The evaluation of LV volumes and LVEF is sought for major decisions in cardiology. The combination of contrast with RT3DE offers the unique opportunity to alleviate the main limitations of 2DE and to be used in unselected population. RT3DE does not have significant limitations in clinical application such as exposure to ionizing radiation (the dose of a technetium sestamibi scan corresponds to 500 chest x rays and to an extra risk of cancer of about 1 in 2000 exposed patients for one single examination), exposure to radiographic contrast material, cost, invasive nature, or contraindications such as the presence of implanted metallic objects or claustrophobia. Moreover, contrast RT3DE has the advantage to be a portable and versatile technique with a high spatial and temporal resolution that can be performed at bedside. Therefore it is the ideal tool making serial study of LV volumes and LVEF practical.

Limitations of the study

Contrast was used in all patients without any selection. Even patients with good quality image had received contrast. We did not analyze the impact of contrast in function of baseline image quality. Therefore, the requirement for contrast for all RT3DE studies can not be extrapolate from the present study. However, it has been shown that increase of inter-observer reproducibility with contrast enhanced left ventricular opacification was not restricted to patients with poor baselineimage quality (11), so the benefit of contrast may not completely relate to improved endocardial resolution. The avoidance of off-axis image projections with contrast enhanced left ventricular opacification in patients with good resting images likely explains the better accuracy of LV and LVEF calculations with RT3DE.
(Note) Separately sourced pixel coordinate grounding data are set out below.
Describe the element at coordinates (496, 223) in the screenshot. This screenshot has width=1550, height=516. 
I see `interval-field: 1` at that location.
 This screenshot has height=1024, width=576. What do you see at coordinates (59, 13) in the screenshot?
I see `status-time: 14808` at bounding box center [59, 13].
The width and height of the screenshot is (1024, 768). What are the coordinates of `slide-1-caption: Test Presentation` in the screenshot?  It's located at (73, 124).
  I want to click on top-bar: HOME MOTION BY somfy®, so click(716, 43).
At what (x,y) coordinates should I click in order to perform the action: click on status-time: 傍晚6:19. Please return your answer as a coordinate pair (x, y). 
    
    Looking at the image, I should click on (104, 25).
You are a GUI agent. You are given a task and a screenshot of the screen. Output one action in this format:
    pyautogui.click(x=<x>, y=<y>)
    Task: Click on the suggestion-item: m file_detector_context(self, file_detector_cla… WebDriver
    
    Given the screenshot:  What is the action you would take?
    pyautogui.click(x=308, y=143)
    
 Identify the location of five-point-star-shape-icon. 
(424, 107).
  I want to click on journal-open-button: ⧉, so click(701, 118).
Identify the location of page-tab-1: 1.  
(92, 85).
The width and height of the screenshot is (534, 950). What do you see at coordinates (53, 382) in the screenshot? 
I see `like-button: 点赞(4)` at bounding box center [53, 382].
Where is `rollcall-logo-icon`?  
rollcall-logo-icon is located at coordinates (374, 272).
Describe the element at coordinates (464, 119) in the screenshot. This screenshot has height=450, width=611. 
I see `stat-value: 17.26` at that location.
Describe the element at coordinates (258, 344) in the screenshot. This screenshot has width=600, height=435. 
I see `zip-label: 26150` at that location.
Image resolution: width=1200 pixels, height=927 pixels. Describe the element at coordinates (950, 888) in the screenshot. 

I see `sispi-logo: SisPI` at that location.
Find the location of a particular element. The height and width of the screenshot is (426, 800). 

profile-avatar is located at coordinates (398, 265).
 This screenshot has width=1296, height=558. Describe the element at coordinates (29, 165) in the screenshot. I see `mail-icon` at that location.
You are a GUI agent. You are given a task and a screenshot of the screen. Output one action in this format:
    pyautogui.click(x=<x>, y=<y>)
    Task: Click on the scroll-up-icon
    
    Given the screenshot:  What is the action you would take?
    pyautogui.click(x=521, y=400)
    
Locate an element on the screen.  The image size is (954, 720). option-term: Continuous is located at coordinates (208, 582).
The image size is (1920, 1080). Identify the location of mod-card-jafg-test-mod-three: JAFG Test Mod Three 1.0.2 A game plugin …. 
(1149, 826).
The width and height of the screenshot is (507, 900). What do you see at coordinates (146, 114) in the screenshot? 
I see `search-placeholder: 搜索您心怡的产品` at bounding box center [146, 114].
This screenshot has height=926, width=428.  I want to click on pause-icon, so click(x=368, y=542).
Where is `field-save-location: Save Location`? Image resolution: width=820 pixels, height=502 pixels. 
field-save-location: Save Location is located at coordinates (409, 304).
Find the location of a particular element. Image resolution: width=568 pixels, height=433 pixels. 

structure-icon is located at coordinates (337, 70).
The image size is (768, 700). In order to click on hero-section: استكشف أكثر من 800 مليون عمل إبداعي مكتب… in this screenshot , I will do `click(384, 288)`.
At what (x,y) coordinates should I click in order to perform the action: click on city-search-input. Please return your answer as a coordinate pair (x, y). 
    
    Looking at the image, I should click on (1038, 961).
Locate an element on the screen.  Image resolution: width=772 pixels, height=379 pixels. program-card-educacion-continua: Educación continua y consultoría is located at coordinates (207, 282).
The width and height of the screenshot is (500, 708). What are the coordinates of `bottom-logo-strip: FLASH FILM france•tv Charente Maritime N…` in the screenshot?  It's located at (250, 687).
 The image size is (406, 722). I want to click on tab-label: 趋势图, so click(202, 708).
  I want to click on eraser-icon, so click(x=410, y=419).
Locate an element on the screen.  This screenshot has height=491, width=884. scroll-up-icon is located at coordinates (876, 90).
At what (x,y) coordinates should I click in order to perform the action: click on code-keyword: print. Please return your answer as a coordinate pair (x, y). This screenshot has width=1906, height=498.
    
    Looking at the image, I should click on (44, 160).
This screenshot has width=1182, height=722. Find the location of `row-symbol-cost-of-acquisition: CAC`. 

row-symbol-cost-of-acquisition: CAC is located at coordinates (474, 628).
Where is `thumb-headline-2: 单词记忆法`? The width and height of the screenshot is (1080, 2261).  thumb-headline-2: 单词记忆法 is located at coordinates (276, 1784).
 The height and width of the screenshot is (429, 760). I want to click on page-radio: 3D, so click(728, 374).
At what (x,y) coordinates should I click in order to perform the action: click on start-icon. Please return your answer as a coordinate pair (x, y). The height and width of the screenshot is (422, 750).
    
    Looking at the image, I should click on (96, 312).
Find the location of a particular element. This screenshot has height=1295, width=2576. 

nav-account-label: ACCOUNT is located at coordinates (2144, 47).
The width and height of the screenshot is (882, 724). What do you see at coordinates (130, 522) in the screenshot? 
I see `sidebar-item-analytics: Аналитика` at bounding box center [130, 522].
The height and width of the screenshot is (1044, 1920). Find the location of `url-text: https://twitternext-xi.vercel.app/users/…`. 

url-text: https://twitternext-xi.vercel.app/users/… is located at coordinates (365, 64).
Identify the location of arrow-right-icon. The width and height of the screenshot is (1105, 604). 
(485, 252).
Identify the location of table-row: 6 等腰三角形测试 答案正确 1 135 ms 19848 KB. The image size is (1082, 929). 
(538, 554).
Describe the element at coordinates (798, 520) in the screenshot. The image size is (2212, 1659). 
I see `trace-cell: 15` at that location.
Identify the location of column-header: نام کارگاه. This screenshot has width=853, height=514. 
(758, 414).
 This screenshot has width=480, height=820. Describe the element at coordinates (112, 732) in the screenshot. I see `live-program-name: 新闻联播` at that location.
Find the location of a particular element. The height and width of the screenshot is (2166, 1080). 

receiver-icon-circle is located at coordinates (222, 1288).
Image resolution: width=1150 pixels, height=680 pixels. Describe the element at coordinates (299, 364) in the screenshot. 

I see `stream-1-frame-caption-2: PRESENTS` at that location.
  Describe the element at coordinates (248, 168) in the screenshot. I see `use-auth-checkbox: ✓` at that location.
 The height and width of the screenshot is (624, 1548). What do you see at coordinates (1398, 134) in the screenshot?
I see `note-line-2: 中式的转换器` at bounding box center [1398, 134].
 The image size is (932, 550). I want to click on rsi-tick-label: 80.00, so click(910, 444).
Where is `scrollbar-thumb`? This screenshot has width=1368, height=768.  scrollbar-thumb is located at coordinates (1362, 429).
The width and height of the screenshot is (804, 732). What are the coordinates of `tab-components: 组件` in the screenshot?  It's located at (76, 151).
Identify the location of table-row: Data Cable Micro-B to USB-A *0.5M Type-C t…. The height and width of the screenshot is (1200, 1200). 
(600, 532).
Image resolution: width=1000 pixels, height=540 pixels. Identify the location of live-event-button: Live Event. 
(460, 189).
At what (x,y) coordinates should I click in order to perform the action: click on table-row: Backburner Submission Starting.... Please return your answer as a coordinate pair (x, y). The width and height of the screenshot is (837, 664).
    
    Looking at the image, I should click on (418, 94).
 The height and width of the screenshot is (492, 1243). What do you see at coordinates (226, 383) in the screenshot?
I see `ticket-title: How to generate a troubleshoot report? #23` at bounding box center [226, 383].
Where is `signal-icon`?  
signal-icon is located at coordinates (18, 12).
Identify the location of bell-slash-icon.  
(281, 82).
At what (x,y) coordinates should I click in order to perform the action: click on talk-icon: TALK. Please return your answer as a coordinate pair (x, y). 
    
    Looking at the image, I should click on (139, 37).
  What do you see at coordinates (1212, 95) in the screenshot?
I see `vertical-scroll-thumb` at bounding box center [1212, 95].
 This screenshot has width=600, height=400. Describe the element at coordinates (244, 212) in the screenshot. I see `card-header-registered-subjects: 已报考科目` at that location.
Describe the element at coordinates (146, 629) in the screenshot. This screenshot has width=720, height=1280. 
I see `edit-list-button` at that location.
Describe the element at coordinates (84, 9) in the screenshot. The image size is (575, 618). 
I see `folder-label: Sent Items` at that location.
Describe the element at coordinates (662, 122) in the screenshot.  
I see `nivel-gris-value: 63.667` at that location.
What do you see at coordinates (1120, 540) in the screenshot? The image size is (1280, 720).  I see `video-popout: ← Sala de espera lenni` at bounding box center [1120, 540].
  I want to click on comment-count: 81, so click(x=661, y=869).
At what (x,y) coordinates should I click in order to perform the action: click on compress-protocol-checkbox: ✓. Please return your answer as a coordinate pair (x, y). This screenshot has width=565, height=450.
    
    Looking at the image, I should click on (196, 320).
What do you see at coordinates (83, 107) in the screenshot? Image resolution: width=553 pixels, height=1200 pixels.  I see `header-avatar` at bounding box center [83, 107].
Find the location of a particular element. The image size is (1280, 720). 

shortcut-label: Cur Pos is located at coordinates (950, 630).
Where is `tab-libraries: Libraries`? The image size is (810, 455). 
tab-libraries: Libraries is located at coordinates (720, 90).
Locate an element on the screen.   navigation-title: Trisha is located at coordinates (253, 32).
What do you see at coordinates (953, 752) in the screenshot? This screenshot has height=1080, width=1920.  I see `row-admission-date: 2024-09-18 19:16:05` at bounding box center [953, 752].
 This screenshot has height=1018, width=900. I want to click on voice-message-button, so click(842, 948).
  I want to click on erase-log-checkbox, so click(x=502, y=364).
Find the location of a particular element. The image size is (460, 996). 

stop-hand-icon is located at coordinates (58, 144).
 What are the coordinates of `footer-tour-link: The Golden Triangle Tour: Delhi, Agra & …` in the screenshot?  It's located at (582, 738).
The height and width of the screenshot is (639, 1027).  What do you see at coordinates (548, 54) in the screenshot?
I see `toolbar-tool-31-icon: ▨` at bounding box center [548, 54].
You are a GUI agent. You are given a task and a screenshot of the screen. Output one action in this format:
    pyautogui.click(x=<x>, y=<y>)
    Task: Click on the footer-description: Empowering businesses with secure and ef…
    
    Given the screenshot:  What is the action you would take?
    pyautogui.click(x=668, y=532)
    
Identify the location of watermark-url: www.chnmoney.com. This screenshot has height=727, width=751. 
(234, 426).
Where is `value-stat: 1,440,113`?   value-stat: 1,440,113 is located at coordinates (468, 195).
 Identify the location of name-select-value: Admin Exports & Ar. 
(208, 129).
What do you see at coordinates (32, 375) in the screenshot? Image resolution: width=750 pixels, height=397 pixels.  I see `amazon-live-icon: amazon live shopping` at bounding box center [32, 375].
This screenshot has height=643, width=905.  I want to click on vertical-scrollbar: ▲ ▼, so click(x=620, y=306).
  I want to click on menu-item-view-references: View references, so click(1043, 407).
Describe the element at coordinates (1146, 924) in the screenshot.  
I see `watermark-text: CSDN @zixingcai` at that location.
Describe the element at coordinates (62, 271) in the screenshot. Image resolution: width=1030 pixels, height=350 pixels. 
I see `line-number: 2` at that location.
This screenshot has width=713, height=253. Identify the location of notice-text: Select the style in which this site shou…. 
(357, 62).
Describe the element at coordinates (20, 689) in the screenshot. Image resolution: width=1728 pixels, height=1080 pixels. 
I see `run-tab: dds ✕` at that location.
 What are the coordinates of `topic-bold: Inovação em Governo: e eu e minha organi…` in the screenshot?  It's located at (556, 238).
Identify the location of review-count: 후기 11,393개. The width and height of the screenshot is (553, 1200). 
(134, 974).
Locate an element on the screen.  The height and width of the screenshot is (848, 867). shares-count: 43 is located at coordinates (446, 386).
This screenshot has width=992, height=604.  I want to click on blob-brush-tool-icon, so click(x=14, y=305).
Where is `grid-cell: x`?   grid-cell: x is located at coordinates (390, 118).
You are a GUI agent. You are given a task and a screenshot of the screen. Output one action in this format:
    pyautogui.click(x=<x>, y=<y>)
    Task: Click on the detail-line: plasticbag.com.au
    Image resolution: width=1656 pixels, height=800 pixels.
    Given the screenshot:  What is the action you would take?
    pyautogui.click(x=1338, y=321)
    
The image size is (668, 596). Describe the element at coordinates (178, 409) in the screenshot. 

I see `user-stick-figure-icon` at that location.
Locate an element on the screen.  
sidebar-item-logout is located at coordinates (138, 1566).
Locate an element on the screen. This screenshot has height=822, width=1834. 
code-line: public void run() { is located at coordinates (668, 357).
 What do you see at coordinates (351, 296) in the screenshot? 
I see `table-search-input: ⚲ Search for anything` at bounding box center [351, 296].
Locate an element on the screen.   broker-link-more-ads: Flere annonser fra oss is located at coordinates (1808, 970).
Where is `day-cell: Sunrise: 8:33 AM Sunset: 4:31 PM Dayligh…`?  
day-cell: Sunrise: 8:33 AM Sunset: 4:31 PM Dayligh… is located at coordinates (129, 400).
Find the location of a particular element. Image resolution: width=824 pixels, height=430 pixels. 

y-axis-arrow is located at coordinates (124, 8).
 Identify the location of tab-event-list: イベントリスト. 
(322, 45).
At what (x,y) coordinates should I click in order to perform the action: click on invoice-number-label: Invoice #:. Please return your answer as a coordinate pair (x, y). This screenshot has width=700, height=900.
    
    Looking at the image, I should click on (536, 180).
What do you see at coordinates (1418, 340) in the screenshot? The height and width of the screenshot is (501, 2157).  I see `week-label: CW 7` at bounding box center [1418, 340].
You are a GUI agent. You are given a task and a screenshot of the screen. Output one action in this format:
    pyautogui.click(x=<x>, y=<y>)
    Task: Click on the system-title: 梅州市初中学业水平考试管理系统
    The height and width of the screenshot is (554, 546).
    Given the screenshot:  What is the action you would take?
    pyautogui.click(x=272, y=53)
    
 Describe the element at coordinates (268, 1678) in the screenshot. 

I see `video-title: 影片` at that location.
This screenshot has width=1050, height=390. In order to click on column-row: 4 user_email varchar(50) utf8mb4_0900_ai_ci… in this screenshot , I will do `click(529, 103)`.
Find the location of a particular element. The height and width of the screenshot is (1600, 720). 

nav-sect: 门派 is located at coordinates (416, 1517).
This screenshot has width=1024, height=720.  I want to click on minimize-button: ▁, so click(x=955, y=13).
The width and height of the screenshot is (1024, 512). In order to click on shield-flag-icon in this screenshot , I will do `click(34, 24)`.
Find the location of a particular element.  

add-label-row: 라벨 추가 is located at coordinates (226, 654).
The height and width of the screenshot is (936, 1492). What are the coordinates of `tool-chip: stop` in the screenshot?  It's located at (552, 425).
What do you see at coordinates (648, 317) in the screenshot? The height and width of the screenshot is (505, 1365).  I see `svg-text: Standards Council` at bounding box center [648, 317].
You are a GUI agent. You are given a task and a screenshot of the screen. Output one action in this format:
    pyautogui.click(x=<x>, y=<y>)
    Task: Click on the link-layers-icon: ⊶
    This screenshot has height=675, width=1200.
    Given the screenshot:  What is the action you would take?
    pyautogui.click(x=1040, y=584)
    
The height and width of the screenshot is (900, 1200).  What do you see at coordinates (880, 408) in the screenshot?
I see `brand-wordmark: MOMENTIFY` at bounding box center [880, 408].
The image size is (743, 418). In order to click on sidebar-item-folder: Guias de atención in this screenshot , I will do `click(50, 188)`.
The study patients were all in sinus rhythm; thus, the results cannot be generalized to patients with arrhythmia. The reason for excluding these patients was mainly the risk of inadequate gated SPECT quality.

Conclusion

Contrast 3D echocardiography allows an accurate assessment of LVEF compared to the LVEF measured by SPECT, and is reproducible. Although RT3DE triplane provides accurate assessment of left ventricular function, RT3DE full-volume is superior to triplane modality. However, both methods have sufficient accuracy to provide a close approximation for a valuable measurement of volumes and LV function compared to gated SPECT in patients with suspected coronary artery disease. This technique provides a quick, inexpensive, portable and accurate alternative for LV size and function analysis and can be considered as the method of choice for the daily measurement of LVEF, especially when serial measurements are required.